## TASK BRIEF
Output the pork export article's wording exactly, from "Phil Seng, the" up to and including "pork export market.".

Phil Seng, the president and chief executive officer of the US Meat Export Federation (USMEF), said an abundant and consistent supply of pork gives a major advantage over the growing competition in the pork export market.
“All the major markets, even the Mexicans, although they complain about all the pork we have going in there, the fact that we can provide pork to these countries on a consistent basis is our biggest selling point,” Seng said while speaking at the recent Illinois Pork Expo in the USA.
Hurdles facing US pork
However, he says one of the biggest hurdles facing US pork is to move producers from a domestic consumption mentality to an export mentality, even though, it’s a jump that most packers and processors already have made.
“Today what I see is the export market is the primary market for packers. We have a little dislocation here because I think most producers are still moving in the domestic market first. Packers are already looking at the international markets first because that’s where the premiums are,” Seng said.
US pork consumption
US domestic pork consumption is falling and is expected to continue to decline while a growing world population, increasing income and a desire to move to protein from cereal food sources means the demand for meat, and potentially for American pork will likely increase.
“Everything we export is for more money than we’d sell in the US. That’s what’s putting the upward pressure on prices,” Seng said.
“For every hog that is being produced in the US, almost US$40 per head is being exported,” he said.

## Data drawn from a collection
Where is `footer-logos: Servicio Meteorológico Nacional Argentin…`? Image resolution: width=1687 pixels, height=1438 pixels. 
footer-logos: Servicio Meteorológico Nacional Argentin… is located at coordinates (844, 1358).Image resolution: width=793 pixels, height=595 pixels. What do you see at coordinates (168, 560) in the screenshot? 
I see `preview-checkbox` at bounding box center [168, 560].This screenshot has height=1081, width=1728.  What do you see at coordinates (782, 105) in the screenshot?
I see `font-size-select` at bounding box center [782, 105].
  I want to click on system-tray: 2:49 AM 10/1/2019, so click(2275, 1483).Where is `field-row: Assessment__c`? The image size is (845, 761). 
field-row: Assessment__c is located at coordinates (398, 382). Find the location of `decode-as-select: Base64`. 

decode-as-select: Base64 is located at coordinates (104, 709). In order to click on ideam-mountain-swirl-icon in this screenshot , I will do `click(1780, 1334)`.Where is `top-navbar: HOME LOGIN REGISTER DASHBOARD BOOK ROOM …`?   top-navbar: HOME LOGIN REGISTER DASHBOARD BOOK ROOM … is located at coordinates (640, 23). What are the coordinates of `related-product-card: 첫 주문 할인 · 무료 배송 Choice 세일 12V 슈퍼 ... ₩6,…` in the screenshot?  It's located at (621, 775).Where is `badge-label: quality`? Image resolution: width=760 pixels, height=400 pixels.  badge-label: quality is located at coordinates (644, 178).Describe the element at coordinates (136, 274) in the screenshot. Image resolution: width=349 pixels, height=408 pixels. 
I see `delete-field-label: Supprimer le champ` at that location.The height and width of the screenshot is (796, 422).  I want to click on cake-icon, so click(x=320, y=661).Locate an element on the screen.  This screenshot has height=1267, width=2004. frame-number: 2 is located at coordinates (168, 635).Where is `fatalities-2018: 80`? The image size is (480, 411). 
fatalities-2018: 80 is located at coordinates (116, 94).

## ANSWER
Phil Seng, the president and chief executive officer of the US Meat Export Federation (USMEF), said an abundant and consistent supply of pork gives a major advantage over the growing competition in the pork export market.